-------- Exercise data

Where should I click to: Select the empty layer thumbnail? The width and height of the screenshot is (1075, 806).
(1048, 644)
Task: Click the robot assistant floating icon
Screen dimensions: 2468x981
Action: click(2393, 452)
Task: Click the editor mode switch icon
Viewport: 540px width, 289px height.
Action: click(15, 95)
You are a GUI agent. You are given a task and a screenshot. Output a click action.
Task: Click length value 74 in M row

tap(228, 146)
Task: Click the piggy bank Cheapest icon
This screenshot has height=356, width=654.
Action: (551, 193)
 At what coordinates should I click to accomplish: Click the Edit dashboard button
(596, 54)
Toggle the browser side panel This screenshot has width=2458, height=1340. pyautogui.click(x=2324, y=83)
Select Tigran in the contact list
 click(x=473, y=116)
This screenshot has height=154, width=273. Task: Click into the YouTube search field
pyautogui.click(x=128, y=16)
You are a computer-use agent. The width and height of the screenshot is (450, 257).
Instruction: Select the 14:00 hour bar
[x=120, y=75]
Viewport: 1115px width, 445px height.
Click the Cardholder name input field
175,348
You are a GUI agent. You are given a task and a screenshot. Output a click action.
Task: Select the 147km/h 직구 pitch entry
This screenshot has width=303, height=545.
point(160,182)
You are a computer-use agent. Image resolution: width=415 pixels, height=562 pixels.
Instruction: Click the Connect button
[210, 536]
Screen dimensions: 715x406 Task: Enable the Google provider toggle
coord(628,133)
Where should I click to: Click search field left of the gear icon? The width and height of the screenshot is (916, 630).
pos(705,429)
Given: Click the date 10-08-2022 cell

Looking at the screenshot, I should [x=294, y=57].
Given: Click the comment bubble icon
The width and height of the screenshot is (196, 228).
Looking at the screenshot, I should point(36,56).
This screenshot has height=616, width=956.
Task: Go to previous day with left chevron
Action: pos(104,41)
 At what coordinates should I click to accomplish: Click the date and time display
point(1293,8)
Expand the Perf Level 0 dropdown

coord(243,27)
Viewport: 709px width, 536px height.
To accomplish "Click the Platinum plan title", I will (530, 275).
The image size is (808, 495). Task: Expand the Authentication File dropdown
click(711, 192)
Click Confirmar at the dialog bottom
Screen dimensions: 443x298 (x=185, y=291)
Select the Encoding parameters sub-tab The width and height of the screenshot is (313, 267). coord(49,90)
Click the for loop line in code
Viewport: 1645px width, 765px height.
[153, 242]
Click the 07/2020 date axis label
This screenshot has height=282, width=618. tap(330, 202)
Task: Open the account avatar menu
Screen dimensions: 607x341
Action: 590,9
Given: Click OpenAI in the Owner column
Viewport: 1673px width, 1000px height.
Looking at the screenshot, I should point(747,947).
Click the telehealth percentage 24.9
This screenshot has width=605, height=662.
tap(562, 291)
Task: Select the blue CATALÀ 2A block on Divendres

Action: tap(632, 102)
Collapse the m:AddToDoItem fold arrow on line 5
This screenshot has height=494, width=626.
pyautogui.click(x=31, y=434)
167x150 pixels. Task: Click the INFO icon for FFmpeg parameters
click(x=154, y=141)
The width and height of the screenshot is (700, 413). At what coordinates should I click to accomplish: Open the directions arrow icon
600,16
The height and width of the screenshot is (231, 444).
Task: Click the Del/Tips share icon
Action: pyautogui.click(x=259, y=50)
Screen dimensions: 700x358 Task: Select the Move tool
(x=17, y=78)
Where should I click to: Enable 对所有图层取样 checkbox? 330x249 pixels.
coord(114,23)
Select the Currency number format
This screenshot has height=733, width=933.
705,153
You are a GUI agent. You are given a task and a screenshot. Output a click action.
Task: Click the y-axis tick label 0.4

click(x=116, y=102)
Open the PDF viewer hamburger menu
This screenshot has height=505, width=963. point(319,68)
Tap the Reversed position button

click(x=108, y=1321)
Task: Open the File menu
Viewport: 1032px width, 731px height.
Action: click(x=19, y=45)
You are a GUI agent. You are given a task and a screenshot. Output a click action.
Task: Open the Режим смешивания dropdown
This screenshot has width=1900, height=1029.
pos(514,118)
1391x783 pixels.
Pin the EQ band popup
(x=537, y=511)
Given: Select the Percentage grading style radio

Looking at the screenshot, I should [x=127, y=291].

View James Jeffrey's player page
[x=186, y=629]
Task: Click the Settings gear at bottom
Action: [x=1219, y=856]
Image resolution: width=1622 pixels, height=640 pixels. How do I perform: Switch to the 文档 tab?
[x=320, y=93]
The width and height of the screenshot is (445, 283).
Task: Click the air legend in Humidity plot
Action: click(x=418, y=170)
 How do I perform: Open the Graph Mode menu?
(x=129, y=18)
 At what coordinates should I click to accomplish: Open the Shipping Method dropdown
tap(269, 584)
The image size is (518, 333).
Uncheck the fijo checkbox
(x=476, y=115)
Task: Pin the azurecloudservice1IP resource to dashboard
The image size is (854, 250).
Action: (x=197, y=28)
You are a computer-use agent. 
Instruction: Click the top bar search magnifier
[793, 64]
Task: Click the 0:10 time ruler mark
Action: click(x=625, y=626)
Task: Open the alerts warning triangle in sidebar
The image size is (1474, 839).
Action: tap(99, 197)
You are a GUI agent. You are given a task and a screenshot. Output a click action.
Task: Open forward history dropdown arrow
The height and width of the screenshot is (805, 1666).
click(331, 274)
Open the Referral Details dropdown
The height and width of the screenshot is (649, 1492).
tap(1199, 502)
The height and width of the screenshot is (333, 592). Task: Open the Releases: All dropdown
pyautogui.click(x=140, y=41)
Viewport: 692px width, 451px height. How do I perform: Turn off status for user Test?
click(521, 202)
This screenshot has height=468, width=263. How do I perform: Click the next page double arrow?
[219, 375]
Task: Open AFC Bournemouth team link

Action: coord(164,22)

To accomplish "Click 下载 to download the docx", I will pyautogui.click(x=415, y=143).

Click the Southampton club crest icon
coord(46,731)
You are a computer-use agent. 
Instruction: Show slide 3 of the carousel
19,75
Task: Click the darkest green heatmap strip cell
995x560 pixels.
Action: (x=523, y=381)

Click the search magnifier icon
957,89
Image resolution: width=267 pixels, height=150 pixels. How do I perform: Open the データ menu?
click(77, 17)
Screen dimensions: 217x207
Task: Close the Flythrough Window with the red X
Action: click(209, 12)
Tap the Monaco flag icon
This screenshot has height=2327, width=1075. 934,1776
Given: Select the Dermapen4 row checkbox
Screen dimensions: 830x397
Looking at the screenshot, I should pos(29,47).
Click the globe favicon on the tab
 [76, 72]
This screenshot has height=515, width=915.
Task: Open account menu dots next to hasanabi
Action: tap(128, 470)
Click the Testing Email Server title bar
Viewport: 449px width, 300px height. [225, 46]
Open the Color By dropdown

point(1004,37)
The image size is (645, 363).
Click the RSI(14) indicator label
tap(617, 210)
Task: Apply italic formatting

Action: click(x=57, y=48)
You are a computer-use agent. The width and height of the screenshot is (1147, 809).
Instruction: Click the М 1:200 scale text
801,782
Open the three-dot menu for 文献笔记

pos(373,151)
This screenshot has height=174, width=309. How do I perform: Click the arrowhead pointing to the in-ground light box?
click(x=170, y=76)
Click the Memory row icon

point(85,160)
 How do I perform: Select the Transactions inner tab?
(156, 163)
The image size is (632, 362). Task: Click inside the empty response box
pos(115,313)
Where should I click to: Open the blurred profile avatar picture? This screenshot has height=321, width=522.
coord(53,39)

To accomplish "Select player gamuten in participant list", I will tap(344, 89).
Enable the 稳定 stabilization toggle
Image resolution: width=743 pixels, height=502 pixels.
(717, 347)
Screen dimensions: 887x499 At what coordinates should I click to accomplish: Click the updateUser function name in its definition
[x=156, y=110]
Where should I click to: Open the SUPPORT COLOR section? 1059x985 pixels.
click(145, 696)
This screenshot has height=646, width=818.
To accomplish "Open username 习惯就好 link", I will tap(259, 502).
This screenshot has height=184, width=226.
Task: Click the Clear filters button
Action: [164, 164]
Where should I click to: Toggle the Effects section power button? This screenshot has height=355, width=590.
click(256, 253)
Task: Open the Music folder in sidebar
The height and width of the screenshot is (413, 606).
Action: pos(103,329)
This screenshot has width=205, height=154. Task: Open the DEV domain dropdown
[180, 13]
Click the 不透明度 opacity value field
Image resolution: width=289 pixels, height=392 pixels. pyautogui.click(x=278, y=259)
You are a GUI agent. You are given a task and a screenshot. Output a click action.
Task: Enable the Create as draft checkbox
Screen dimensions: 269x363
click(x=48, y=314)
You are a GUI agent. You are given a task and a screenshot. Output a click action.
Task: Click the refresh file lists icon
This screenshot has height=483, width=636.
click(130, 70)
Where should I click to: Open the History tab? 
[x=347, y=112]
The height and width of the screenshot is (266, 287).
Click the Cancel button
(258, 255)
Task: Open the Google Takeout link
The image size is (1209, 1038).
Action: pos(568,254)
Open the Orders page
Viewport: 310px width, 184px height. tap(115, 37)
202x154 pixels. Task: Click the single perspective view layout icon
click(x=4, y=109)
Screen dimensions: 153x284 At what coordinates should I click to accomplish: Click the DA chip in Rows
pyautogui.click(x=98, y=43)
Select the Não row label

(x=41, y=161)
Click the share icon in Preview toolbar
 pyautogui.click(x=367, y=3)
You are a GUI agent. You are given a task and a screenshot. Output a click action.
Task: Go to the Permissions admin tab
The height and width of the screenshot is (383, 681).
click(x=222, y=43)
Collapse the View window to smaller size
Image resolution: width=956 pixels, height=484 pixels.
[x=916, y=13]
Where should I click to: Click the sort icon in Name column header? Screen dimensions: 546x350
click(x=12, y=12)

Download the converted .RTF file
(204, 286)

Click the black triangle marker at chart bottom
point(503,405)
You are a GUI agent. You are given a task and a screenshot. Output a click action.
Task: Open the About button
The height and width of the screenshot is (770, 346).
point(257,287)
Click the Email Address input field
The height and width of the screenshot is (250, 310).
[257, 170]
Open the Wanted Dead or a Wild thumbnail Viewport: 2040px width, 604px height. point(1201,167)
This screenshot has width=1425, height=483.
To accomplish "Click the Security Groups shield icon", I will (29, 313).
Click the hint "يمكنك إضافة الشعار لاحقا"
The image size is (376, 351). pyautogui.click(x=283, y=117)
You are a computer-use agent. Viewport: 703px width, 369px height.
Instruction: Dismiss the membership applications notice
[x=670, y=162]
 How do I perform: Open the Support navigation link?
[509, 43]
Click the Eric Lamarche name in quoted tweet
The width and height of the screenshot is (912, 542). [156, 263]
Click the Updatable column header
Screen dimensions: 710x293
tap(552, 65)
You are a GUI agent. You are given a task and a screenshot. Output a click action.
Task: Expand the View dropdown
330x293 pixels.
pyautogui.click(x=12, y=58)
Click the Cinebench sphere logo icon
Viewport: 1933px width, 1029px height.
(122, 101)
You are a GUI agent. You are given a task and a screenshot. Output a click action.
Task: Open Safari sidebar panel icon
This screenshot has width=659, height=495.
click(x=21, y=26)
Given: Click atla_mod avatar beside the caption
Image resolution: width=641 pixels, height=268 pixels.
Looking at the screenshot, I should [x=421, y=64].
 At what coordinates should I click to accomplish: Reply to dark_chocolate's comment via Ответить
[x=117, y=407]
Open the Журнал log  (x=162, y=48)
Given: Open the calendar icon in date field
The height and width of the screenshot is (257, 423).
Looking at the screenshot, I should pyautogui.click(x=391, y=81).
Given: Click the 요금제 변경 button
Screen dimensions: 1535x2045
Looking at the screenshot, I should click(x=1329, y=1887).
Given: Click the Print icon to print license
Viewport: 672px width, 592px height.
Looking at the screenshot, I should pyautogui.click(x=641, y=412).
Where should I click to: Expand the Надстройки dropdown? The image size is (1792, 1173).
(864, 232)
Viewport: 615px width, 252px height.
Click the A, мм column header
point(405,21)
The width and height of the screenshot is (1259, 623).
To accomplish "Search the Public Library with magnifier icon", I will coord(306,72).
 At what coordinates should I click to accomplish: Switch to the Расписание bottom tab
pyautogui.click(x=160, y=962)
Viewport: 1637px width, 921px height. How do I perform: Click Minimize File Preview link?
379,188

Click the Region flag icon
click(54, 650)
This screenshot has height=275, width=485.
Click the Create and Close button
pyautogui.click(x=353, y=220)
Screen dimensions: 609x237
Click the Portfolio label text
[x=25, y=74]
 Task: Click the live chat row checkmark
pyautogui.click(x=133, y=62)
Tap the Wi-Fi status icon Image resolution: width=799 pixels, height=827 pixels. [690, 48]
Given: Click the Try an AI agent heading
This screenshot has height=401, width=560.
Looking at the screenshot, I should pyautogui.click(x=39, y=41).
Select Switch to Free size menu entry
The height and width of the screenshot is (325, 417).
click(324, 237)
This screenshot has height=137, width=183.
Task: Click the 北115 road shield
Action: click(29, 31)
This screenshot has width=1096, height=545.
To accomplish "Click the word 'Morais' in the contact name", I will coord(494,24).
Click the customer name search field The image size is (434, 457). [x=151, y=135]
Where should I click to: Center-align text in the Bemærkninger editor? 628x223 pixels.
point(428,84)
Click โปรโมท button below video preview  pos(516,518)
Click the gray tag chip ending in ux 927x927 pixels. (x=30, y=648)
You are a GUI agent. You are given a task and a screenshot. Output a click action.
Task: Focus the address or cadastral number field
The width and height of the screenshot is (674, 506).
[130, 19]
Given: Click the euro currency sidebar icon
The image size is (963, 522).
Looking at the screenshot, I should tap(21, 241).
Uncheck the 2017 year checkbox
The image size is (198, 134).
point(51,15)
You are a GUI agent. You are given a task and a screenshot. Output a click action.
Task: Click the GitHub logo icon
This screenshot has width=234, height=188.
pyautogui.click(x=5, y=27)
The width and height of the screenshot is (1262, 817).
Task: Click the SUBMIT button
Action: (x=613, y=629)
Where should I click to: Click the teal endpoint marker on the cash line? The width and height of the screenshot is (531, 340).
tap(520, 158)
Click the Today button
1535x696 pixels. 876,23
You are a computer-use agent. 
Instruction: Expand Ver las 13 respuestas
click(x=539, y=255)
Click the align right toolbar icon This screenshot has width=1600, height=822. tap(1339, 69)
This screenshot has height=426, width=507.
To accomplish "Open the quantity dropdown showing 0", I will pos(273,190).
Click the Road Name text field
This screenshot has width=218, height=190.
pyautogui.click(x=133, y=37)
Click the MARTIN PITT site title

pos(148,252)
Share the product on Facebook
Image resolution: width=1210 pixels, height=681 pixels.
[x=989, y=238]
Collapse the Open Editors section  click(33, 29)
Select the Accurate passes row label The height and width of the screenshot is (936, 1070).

----------------

◆ Work instructions: Could you copy the entries word for word, from the very start through the line containing "Action: pos(104,41)", including that line?

◆ Response to this task:
Where should I click to: Select the empty layer thumbnail? The width and height of the screenshot is (1075, 806).
(1048, 644)
Task: Click the robot assistant floating icon
Screen dimensions: 2468x981
Action: click(2393, 452)
Task: Click the editor mode switch icon
Viewport: 540px width, 289px height.
Action: click(15, 95)
You are a GUI agent. You are given a task and a screenshot. Output a click action.
Task: Click length value 74 in M row

tap(228, 146)
Task: Click the piggy bank Cheapest icon
This screenshot has height=356, width=654.
Action: (551, 193)
 At what coordinates should I click to accomplish: Click the Edit dashboard button
(596, 54)
Toggle the browser side panel This screenshot has width=2458, height=1340. pyautogui.click(x=2324, y=83)
Select Tigran in the contact list
 click(x=473, y=116)
This screenshot has height=154, width=273. Task: Click into the YouTube search field
pyautogui.click(x=128, y=16)
You are a computer-use agent. The width and height of the screenshot is (450, 257).
Instruction: Select the 14:00 hour bar
[x=120, y=75]
Viewport: 1115px width, 445px height.
Click the Cardholder name input field
175,348
You are a GUI agent. You are given a task and a screenshot. Output a click action.
Task: Select the 147km/h 직구 pitch entry
This screenshot has width=303, height=545.
point(160,182)
You are a computer-use agent. Image resolution: width=415 pixels, height=562 pixels.
Instruction: Click the Connect button
[210, 536]
Screen dimensions: 715x406 Task: Enable the Google provider toggle
coord(628,133)
Where should I click to: Click search field left of the gear icon? The width and height of the screenshot is (916, 630).
pos(705,429)
Given: Click the date 10-08-2022 cell

Looking at the screenshot, I should [x=294, y=57].
Given: Click the comment bubble icon
The width and height of the screenshot is (196, 228).
Looking at the screenshot, I should point(36,56).
This screenshot has height=616, width=956.
Task: Go to previous day with left chevron
Action: pos(104,41)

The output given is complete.